Assignment:
An unaltered copy of the listing below is required.
****
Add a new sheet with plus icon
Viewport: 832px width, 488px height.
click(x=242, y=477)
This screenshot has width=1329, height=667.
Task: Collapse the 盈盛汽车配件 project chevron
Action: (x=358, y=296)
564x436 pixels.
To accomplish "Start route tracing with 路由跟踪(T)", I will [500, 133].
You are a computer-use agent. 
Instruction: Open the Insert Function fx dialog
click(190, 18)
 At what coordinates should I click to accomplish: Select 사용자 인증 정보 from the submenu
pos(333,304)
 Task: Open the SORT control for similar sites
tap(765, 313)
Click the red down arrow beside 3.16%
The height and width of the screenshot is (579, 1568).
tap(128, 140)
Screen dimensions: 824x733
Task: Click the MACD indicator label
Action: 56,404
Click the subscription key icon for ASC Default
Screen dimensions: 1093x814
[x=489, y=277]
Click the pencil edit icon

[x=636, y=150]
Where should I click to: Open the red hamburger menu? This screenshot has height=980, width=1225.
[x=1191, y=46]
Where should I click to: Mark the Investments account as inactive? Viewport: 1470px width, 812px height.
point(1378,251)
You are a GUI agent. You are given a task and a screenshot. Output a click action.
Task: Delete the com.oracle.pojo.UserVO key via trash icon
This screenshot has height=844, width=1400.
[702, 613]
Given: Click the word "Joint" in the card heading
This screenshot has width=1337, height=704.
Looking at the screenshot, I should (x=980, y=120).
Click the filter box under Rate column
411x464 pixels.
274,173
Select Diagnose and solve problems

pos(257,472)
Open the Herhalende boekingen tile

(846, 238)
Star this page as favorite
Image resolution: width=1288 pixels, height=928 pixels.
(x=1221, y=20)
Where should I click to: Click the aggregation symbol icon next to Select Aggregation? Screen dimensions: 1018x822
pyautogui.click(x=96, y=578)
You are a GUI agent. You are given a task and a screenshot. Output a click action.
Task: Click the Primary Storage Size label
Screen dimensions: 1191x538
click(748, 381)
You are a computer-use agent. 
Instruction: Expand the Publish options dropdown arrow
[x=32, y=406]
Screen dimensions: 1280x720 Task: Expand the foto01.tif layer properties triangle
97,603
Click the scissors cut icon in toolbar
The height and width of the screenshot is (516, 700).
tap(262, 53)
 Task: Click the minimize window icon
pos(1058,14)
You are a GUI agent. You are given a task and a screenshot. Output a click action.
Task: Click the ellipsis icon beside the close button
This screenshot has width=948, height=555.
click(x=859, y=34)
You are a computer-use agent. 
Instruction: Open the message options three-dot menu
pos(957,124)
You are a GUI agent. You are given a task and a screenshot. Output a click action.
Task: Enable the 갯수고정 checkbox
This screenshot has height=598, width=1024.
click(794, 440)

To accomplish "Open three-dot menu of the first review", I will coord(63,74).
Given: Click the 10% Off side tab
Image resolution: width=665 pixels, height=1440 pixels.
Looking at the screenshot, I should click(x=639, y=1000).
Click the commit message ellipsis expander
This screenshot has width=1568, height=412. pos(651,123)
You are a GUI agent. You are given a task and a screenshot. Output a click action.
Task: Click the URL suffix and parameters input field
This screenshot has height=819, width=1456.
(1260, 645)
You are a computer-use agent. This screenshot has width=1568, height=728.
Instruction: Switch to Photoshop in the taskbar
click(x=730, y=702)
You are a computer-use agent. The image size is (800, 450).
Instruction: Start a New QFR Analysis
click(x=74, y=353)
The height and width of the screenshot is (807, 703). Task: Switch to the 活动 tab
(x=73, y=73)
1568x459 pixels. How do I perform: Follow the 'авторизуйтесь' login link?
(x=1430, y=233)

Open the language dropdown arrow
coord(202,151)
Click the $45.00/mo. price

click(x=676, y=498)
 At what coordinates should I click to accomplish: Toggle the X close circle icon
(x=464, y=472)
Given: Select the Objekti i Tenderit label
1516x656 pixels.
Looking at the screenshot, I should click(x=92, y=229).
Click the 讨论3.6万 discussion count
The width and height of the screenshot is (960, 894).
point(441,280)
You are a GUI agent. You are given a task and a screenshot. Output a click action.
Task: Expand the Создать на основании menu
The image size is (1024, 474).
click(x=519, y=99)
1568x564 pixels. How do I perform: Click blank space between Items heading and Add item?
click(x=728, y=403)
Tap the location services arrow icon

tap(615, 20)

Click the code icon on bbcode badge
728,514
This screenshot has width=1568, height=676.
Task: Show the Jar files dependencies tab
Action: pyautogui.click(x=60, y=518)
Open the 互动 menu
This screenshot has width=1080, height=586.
****
Response to this exercise:
Add a new sheet with plus icon
Viewport: 832px width, 488px height.
click(x=242, y=477)
This screenshot has width=1329, height=667.
Task: Collapse the 盈盛汽车配件 project chevron
Action: (x=358, y=296)
564x436 pixels.
To accomplish "Start route tracing with 路由跟踪(T)", I will [500, 133].
You are a computer-use agent. 
Instruction: Open the Insert Function fx dialog
click(190, 18)
 At what coordinates should I click to accomplish: Select 사용자 인증 정보 from the submenu
pos(333,304)
 Task: Open the SORT control for similar sites
tap(765, 313)
Click the red down arrow beside 3.16%
The height and width of the screenshot is (579, 1568).
tap(128, 140)
Screen dimensions: 824x733
Task: Click the MACD indicator label
Action: 56,404
Click the subscription key icon for ASC Default
Screen dimensions: 1093x814
[x=489, y=277]
Click the pencil edit icon

[x=636, y=150]
Where should I click to: Open the red hamburger menu? This screenshot has height=980, width=1225.
[x=1191, y=46]
Where should I click to: Mark the Investments account as inactive? Viewport: 1470px width, 812px height.
point(1378,251)
You are a GUI agent. You are given a task and a screenshot. Output a click action.
Task: Delete the com.oracle.pojo.UserVO key via trash icon
This screenshot has height=844, width=1400.
[702, 613]
Given: Click the word "Joint" in the card heading
This screenshot has width=1337, height=704.
Looking at the screenshot, I should (x=980, y=120).
Click the filter box under Rate column
411x464 pixels.
274,173
Select Diagnose and solve problems

pos(257,472)
Open the Herhalende boekingen tile

(846, 238)
Star this page as favorite
Image resolution: width=1288 pixels, height=928 pixels.
(x=1221, y=20)
Where should I click to: Click the aggregation symbol icon next to Select Aggregation? Screen dimensions: 1018x822
pyautogui.click(x=96, y=578)
You are a GUI agent. You are given a task and a screenshot. Output a click action.
Task: Click the Primary Storage Size label
Screen dimensions: 1191x538
click(748, 381)
You are a computer-use agent. 
Instruction: Expand the Publish options dropdown arrow
[x=32, y=406]
Screen dimensions: 1280x720 Task: Expand the foto01.tif layer properties triangle
97,603
Click the scissors cut icon in toolbar
The height and width of the screenshot is (516, 700).
tap(262, 53)
 Task: Click the minimize window icon
pos(1058,14)
You are a GUI agent. You are given a task and a screenshot. Output a click action.
Task: Click the ellipsis icon beside the close button
This screenshot has width=948, height=555.
click(x=859, y=34)
You are a computer-use agent. 
Instruction: Open the message options three-dot menu
pos(957,124)
You are a GUI agent. You are given a task and a screenshot. Output a click action.
Task: Enable the 갯수고정 checkbox
This screenshot has height=598, width=1024.
click(794, 440)

To accomplish "Open three-dot menu of the first review", I will coord(63,74).
Given: Click the 10% Off side tab
Image resolution: width=665 pixels, height=1440 pixels.
Looking at the screenshot, I should click(x=639, y=1000).
Click the commit message ellipsis expander
This screenshot has width=1568, height=412. pos(651,123)
You are a GUI agent. You are given a task and a screenshot. Output a click action.
Task: Click the URL suffix and parameters input field
This screenshot has height=819, width=1456.
(1260, 645)
You are a computer-use agent. This screenshot has width=1568, height=728.
Instruction: Switch to Photoshop in the taskbar
click(x=730, y=702)
You are a computer-use agent. The image size is (800, 450).
Instruction: Start a New QFR Analysis
click(x=74, y=353)
The height and width of the screenshot is (807, 703). Task: Switch to the 活动 tab
(x=73, y=73)
1568x459 pixels. How do I perform: Follow the 'авторизуйтесь' login link?
(x=1430, y=233)

Open the language dropdown arrow
coord(202,151)
Click the $45.00/mo. price

click(x=676, y=498)
 At what coordinates should I click to accomplish: Toggle the X close circle icon
(x=464, y=472)
Given: Select the Objekti i Tenderit label
1516x656 pixels.
Looking at the screenshot, I should click(x=92, y=229).
Click the 讨论3.6万 discussion count
The width and height of the screenshot is (960, 894).
point(441,280)
You are a GUI agent. You are given a task and a screenshot. Output a click action.
Task: Expand the Создать на основании menu
The image size is (1024, 474).
click(x=519, y=99)
1568x564 pixels. How do I perform: Click blank space between Items heading and Add item?
click(x=728, y=403)
Tap the location services arrow icon

tap(615, 20)

Click the code icon on bbcode badge
728,514
This screenshot has width=1568, height=676.
Task: Show the Jar files dependencies tab
Action: pyautogui.click(x=60, y=518)
Open the 互动 menu
This screenshot has width=1080, height=586.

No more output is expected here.